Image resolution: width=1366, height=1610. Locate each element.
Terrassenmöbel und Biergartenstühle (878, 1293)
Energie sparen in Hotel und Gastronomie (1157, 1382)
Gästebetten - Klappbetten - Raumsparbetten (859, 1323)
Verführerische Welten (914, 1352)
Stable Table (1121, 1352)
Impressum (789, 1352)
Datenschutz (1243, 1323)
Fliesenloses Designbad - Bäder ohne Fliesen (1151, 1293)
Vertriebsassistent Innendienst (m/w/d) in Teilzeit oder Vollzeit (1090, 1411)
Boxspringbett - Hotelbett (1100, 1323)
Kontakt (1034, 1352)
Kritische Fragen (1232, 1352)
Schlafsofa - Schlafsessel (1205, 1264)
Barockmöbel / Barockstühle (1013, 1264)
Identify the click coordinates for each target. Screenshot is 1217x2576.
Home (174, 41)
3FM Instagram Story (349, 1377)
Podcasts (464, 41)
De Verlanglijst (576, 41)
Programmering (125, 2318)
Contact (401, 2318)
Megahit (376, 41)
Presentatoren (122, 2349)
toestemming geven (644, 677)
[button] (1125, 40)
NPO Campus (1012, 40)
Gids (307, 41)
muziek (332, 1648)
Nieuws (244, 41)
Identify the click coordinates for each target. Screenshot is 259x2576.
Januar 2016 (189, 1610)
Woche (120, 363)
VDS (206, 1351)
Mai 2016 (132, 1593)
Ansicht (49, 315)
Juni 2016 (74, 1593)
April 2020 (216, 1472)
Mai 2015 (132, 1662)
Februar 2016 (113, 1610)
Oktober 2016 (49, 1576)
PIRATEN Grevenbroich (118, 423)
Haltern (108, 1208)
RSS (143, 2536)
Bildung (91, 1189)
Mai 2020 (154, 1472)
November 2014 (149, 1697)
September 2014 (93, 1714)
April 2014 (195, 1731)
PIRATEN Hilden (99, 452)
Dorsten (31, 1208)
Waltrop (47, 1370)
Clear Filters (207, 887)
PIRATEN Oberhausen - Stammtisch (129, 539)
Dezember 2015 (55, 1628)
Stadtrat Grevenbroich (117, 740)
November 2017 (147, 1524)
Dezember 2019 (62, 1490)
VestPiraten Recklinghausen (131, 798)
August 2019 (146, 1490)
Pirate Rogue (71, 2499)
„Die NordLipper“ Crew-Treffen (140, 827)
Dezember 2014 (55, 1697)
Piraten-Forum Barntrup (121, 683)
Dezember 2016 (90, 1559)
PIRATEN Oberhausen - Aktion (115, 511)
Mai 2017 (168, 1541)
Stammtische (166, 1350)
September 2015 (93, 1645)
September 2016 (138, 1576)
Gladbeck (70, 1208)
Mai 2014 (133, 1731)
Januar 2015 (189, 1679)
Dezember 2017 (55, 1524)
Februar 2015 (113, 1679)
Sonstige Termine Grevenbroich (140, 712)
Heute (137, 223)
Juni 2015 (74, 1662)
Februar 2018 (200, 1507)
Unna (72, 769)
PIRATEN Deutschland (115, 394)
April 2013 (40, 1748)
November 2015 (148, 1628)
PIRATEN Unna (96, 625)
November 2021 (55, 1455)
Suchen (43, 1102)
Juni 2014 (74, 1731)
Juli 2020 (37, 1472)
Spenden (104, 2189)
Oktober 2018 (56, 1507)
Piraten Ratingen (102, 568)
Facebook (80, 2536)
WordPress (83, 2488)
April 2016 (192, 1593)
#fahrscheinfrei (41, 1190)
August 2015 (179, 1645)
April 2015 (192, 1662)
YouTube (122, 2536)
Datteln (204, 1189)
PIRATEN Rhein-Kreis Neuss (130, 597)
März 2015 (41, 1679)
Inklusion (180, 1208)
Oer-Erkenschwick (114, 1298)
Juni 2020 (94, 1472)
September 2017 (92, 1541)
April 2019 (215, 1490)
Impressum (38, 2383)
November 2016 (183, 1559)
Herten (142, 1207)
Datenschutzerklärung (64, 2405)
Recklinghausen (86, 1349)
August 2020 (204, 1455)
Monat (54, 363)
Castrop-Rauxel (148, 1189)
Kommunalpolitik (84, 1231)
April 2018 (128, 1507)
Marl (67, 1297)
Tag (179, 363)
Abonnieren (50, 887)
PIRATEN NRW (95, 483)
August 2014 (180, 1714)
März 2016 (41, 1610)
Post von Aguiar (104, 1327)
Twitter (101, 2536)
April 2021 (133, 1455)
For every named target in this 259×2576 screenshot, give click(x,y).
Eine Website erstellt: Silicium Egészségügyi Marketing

....................

Word for word, restate the lines above from the line containing "Juni 2014 (74, 1731)" through the line containing "Oer-Erkenschwick (114, 1298)", with both included and nothing else.

Juni 2014 (74, 1731)
Juli 2020 (37, 1472)
Spenden (104, 2189)
Oktober 2018 (56, 1507)
Piraten Ratingen (102, 568)
Facebook (80, 2536)
WordPress (83, 2488)
April 2016 (192, 1593)
#fahrscheinfrei (41, 1190)
August 2015 (179, 1645)
April 2015 (192, 1662)
YouTube (122, 2536)
Datteln (204, 1189)
PIRATEN Rhein-Kreis Neuss (130, 597)
März 2015 (41, 1679)
Inklusion (180, 1208)
Oer-Erkenschwick (114, 1298)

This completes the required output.